There was only one thing I really wanted for Christmas. I counted on getting it because my kids are always looking for inexpensive ways to make me happy and the thing I wanted would be free. Plus, it was something that would be easy for any of them to do, and they are generally helpful people. That’s why I was absolutely sure that one of them would come through on my request to redesign my blog.
I had never invested any time in setting it up for one major reason: Every single time I tried to change things around, something would go irreparably wrong. Once, I tried to move a photo while the site was live and really got myself in a jam. I imagined someone clicking the link right at that moment and seeing my ineptitude. I’ve never really recovered. Privately, I’d decided it was beyond my capability, and I was afraid to try again. Plus, my kids were getting so good at computer stuff that I figured I was forever off the hook.

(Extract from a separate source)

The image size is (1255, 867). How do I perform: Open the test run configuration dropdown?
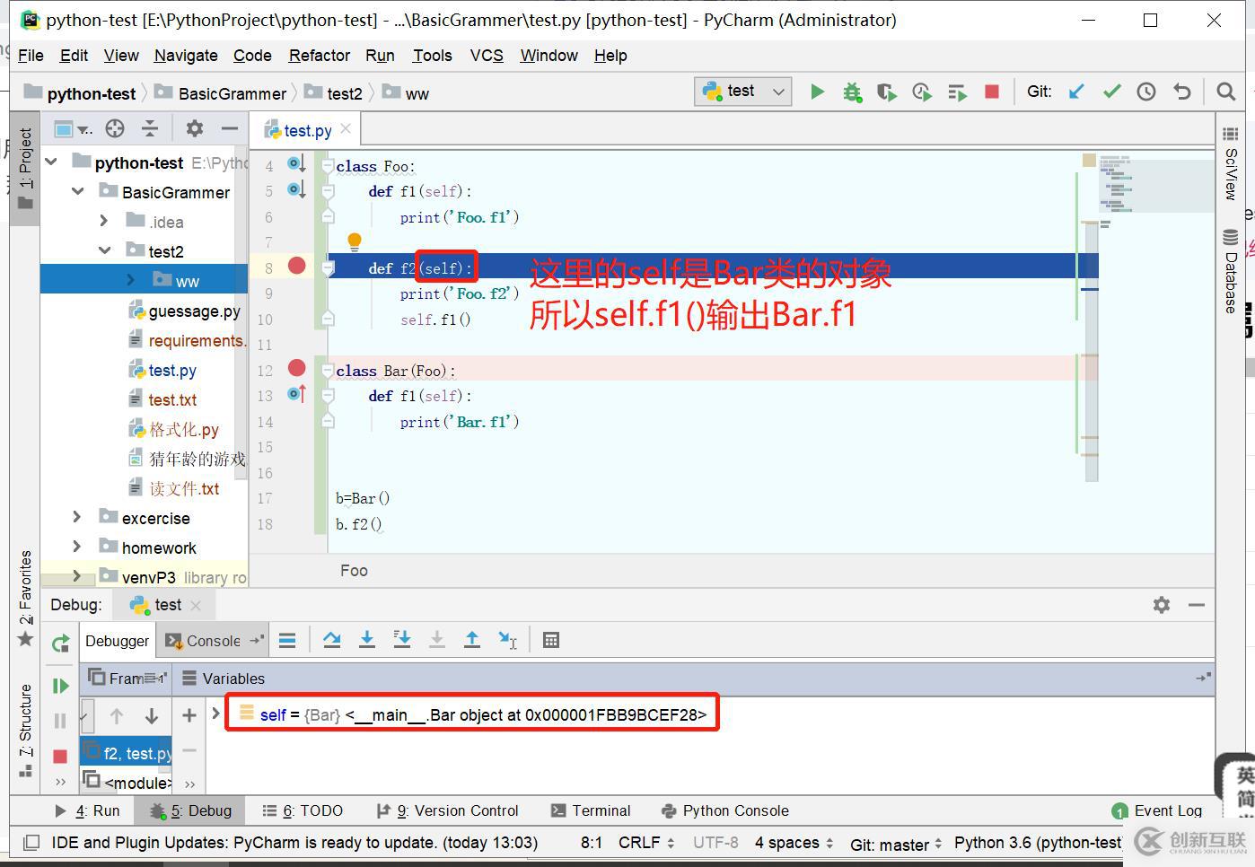coord(742,92)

The short version here is that there was no redesigned blog under the Christmas tree. And even then I didn’t give up hope. I waited around for a few days expecting someone to say, “Oh, hey mom, let’s work on your blog.”
Because, as I mentioned earlier, I have nice kids. They take out the garbage, lift and carry, do their own laundry, sometimes make dinner and always answer my texts. Just recently, in fact, the computer-major son untangled a necklace he’d bought me a few years ago because I was not able to untangle the tiny knot myself – even with my glasses on. I love this particular necklace, it’s small, simple, light, and has a nice little saying on it: Live & Learn.

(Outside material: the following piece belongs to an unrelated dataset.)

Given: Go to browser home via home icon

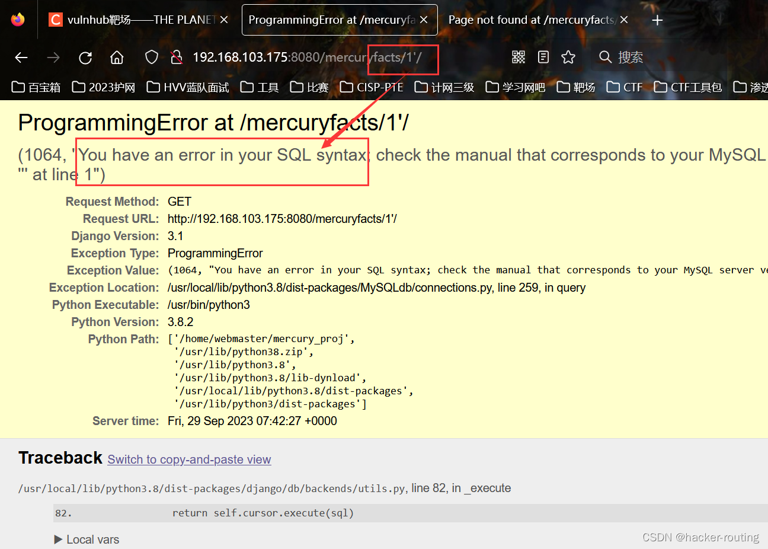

He brought it to me, task completed, soon after I gave it to him. I was sitting at my computer, which I considered quite serendipitous, as it could be my chance to get him started on redesigning my blog. I finally had his attention.

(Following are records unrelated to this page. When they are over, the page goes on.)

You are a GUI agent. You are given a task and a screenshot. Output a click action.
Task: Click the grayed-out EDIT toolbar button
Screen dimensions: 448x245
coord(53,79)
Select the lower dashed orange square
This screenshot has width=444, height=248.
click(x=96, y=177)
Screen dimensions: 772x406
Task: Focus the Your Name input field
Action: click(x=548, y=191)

I made my best emotional appeal. The one that included notes of desperation and helplessness in my voice along with a hint of foreboding that a crisis was about to ensue. It’s the voice that has always, always worked.
“Can you please help me with my blog?”
He answered, “But I don’t know what you want.”
I was ready. I replied with a rush of my ideas and reached to grab a pen to take notes. I breathed a sigh of relief when he actually sat down, a good sign. The next thing he said was even better, “Hand me your computer.” Relief washed over me.
I gave it to him immediately and gratefully. And then I moved off the chair, where he was just perched on the edge, so he could have more room. A surge of motherly generosity filled me and I offered him all sorts of things to eat while he worked. He was already typing away.
But then he stopped, right as I got up to fetch snacks, halting me in my tracks. He handed me back the laptop.
“Here you go,” he said.
I looked on the screen. It was a tutorial.
A tutorial for me.
“I can’t do this,” I said.
“You can do it just as well as me. I would have to watch the tutorial as well.” He went on to describe how learning code is different than figuring out someone else’s code. Or something like that.
“But it’ll be easier for you,” I argued.
“No it will not,” he shot back.
I think I might have said, “I just don’t believe it. Of course it’ll be easier for you!”
I was frustrated, struggling with the fact that I had someone-a resident expert- right next to me but not able to reap the benefits. He left me sitting there and went back upstairs.
I stared ahead at the arrow in front of me, my hand unconsciously fiddling with my necklace, suddenly recognizing that he had just called me out. He knew I was scared to try on my own. There was no other explanation for why he wouldn’t step in this time. I realized, with a sinking feeling, that there was nothing I could do but go ahead and press “play.” Otherwise, I would be a hypocrite wearing that necklace. Maybe that’s why he’d bought it. He’d seen this day coming.
I had to watch the tutorial three or four times until I was really able to digest the words. By the fifth time, a very tiny and good thing happened: I understood one little direction, it was a sliver of hope. I held onto it and kept going. And going. And going.
When things went wrong, I searched for new tutorials. I didn’t call him for help. I was actually excited and empowered by what I was learning. I realized that this is how so much learning takes place now, online, with these tutorial people.
My son knew that I wasn’t used to this. He knew that I was just used to asking the people around me. He knew that I needed to change how I learned.
Live & Learn.
Two days later, I proudly showed him my new blog. “Thank you,” I said.
“I knew you could do it,” he replied.
And, in that moment, I realized that my parenting had been turned back around.